Razia Shaikh looked up to the sky, her eyes glistening with tears as a Koran sat in her lap, seeking divine justice for one missing daughter and another slain by vengeful relatives in the name of “honor.”
The widow, in her 40s, wails as she shows two photographs of her daughter: bright-eyed and vivacious in one; in the other, cold and lifeless in her white burial cloth.
Shaikh is one of countless mothers to suffer the misery of karo-kari, murders carried out supposedly to preserve family honor or avenge some perceived slight.
Photo: AFP
The Aurat Foundation, a campaign group that works to improve the lives of women in Pakistan’s conservative, patriarchal society, says that more than 3,000 woneb have been killed for “honor” since 2008.
Sitting on a traditional charpoy bed outside her one-room home in Sachal Shah Miani village off the bank of the Indus River in southern Sindh Province, Shaikh recounts her tale of woe.
It began when her elder daughter, Khalida, went missing from the home of her in-laws in the southern port city of Karachi in 2010.
What became of Khalida is unclear, but the in-laws blamed Shaikh, a widow struggling to keep her dignity despite extreme poverty.
As Shaikh was grieving for her missing daughter, her in-laws started demanding she marry her younger daughter, Shahida, to another of their sons.
Shaikh refused and three men broke into her home, shooting Shahida in the back. They justified the murder by accusing her of adultery and have not been punished.
“For the sake of Allah, I appeal to the ministers, the judges and the police to get me justice,” Shaikh said.
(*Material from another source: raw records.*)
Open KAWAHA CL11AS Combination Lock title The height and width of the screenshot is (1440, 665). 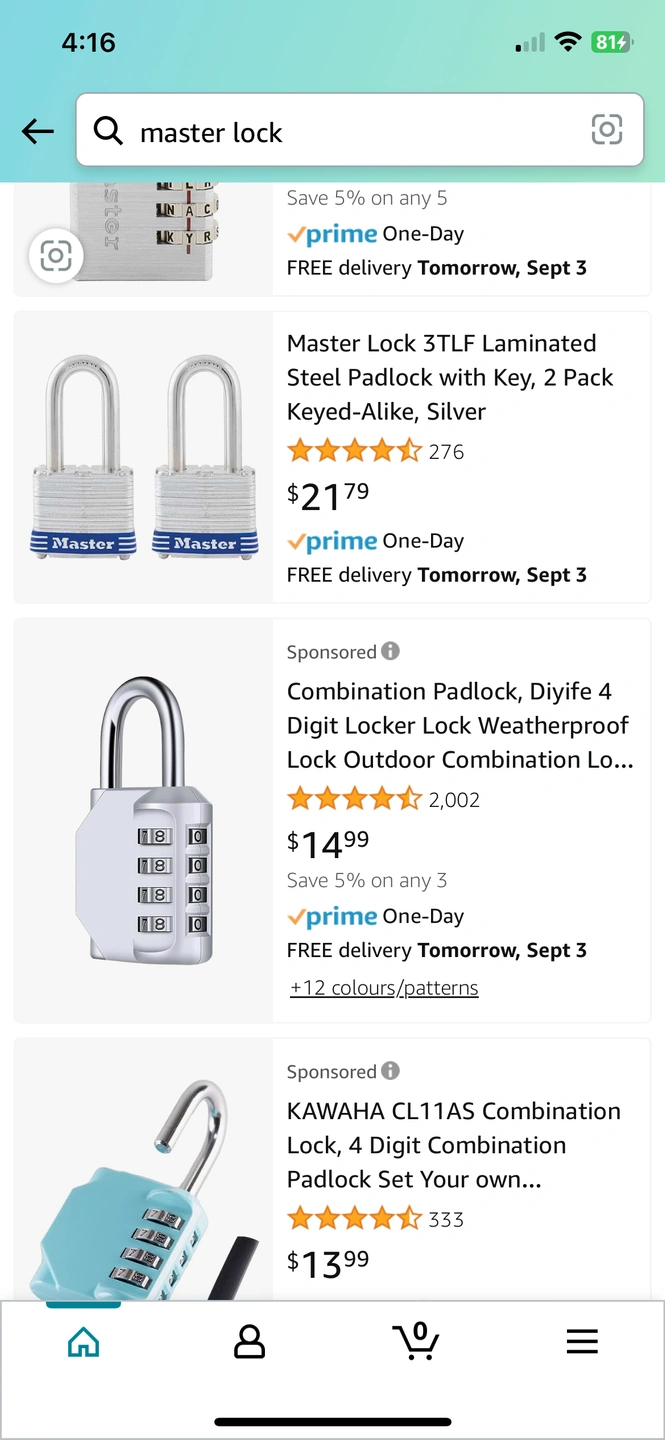pos(454,1145)
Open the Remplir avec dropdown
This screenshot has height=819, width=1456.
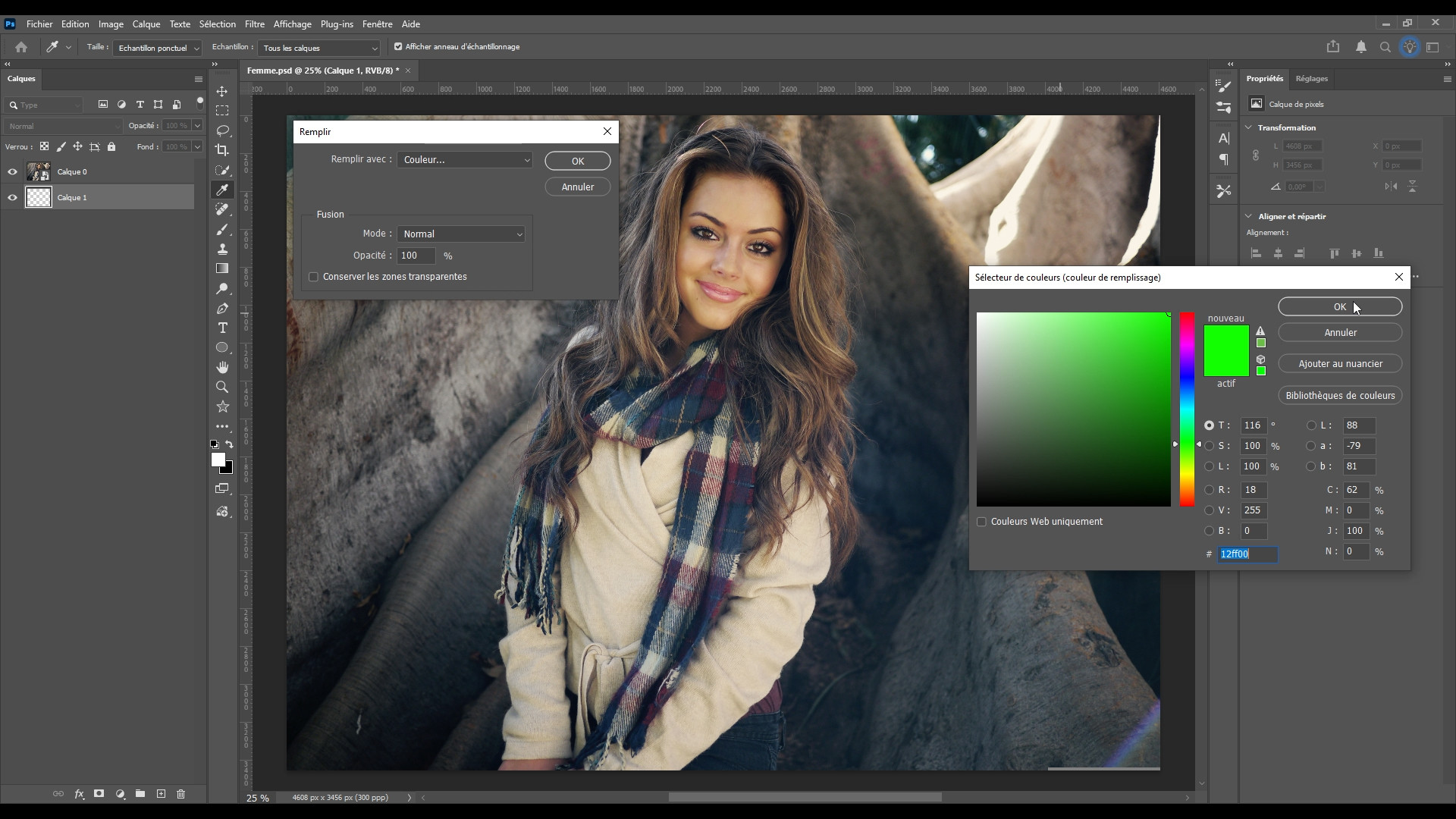[465, 160]
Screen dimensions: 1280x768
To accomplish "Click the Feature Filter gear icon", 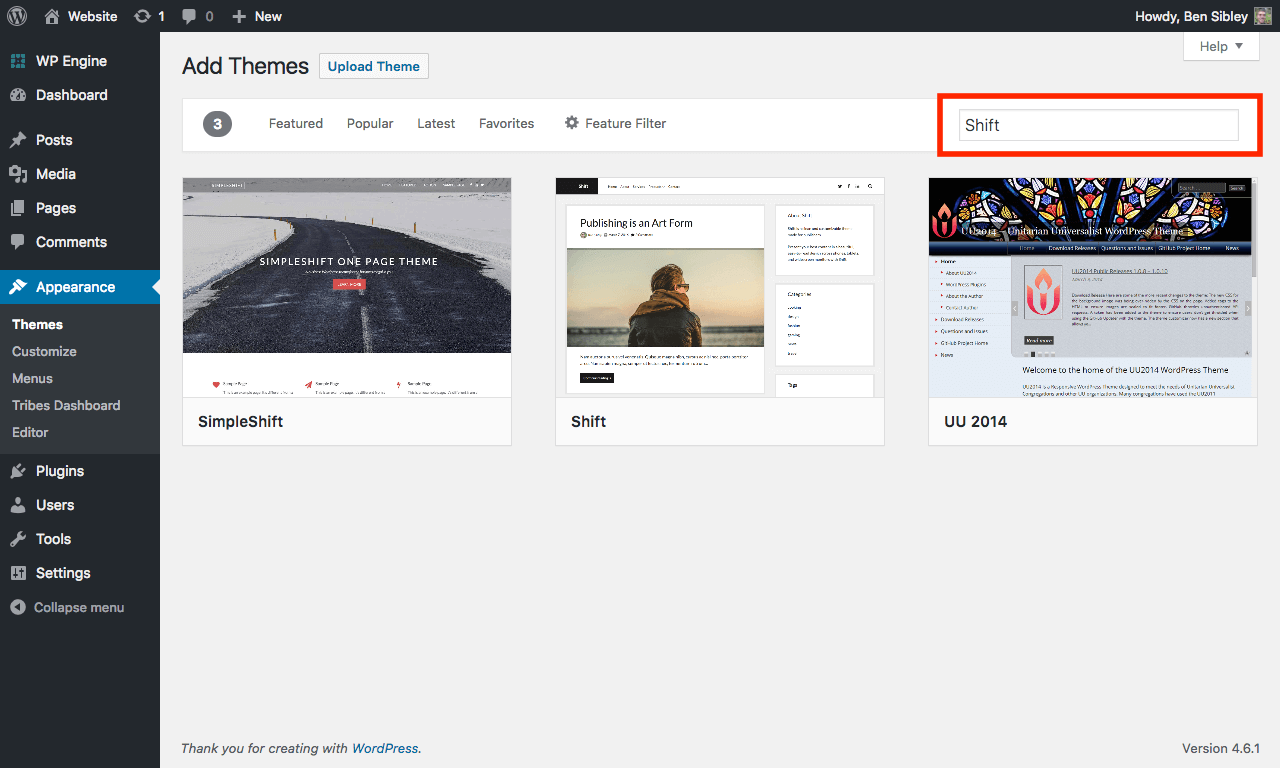I will tap(572, 123).
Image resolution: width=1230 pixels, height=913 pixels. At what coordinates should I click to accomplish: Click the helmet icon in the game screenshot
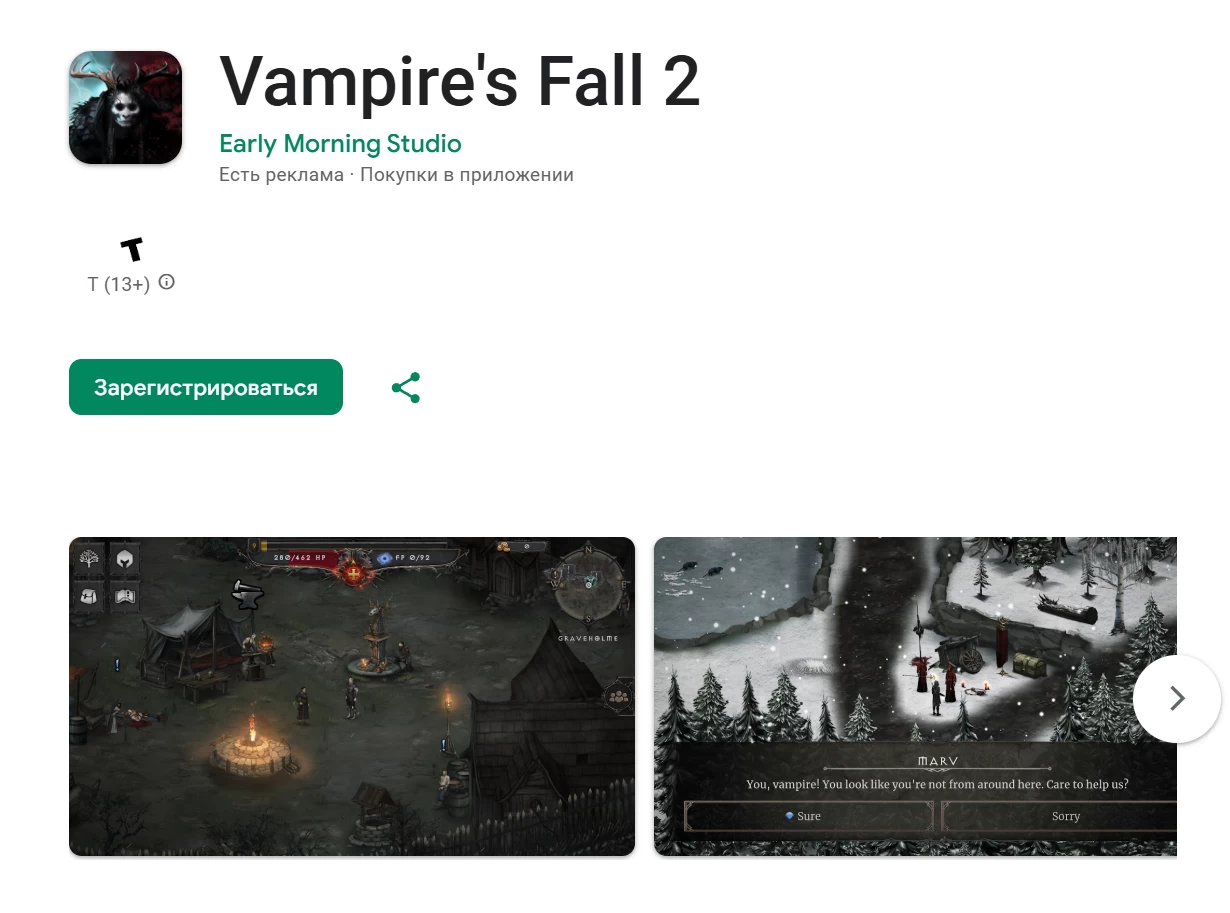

Government efforts to crack down on these attacks have had little success and the killings remain a particular problem in poor and rural areas of Pakistan. In the absence of material wealth, concepts of honor and preserving the family’s good name are highly valued.
Moreover, Pakistani law allows the victim’s relatives to “forgive” the killer in return for blood money, so if the relatives themselves arranged the killing, prosecution can be avoided.
Marriages in Pakistan are usually arranged and are often between cousins, which can add a further motive in the form of rows over dowries.
Female police officer Irum Awan heads a special force set up in Sindh in 2008 to fight the menace.
“In most cases, ‘honor’ is just a pretext, whereas the real motive is that they don’t want to give the shares in property to their sister or daughter,” Awan said.
It is not only women who suffer and not only matters of love and marriage that lead to such killings.
Criminal justice in Pakistan is deeply mired in local politics, particularly in areas like Sindh where society remains largely feudal, with huge power concentrated in the hands of big hereditary landowners.
Questions of “honor” can be invoked to settle other disputes too.
In a small village west of the town of Sukkur, Mohammad Hasan lives in hiding after being declared kara (a dishonorable man) by the local feudal landlord.
“I was declared kara after a dispute that started about land which was mine. They wanted to capture my land,” Hasan said in a tiny house in a scruffy alley by an open sewer.
The landlord sent his men to threaten Hasan, giving him the choice of surrendering his land — his only source of income — paying 800,000 rupees (US$7,870) to settle the dispute, or facing the consequences.
“My life is in danger, they have already attacked me three times,” Hasan said. “I am a poor man, I am just sitting at home and hiding here and there. He [the landlord] is an influential man, he can do anything with me.”
The abuse of women and poor men under the guise of “honor” has gone on for centuries across South Asia, but the British colonial rulers suppressed the practice.
“In the British rule, they would hold responsible and round up the whole village where the karo-kari would take place, and thus the menace vanished during that time,” said Javed Alam Odho, police chief of the Sukkur region.
However, now, weak law enforcement and poor prosecution, often influenced by powerful people, keep the killers at large.
Awan admits her frustration at the way suspects are able to work the system to avoid justice.
“Some days ago we conducted, you won’t believe, more than 10 raids to arrest a person who killed his wife, but when we produced him before the honorable judge, he released him on bail,” she said.
Annually, estimates suggest more than 350 murders are committed in the name of honor in Sindh.
“If you look at the Sindhi newspapers, two to three incidents are reported daily and this is a routine,” said Khalid Banbhan, bureau chief of Ibrat, a prominent Sindhi-language daily.
Covering the problem in rural areas is a challenging task for local journalists, who are exposed to the wrath of local feudal chieftains who are usually powerful enough to have troublemakers punished, or even killed, with few repercussions.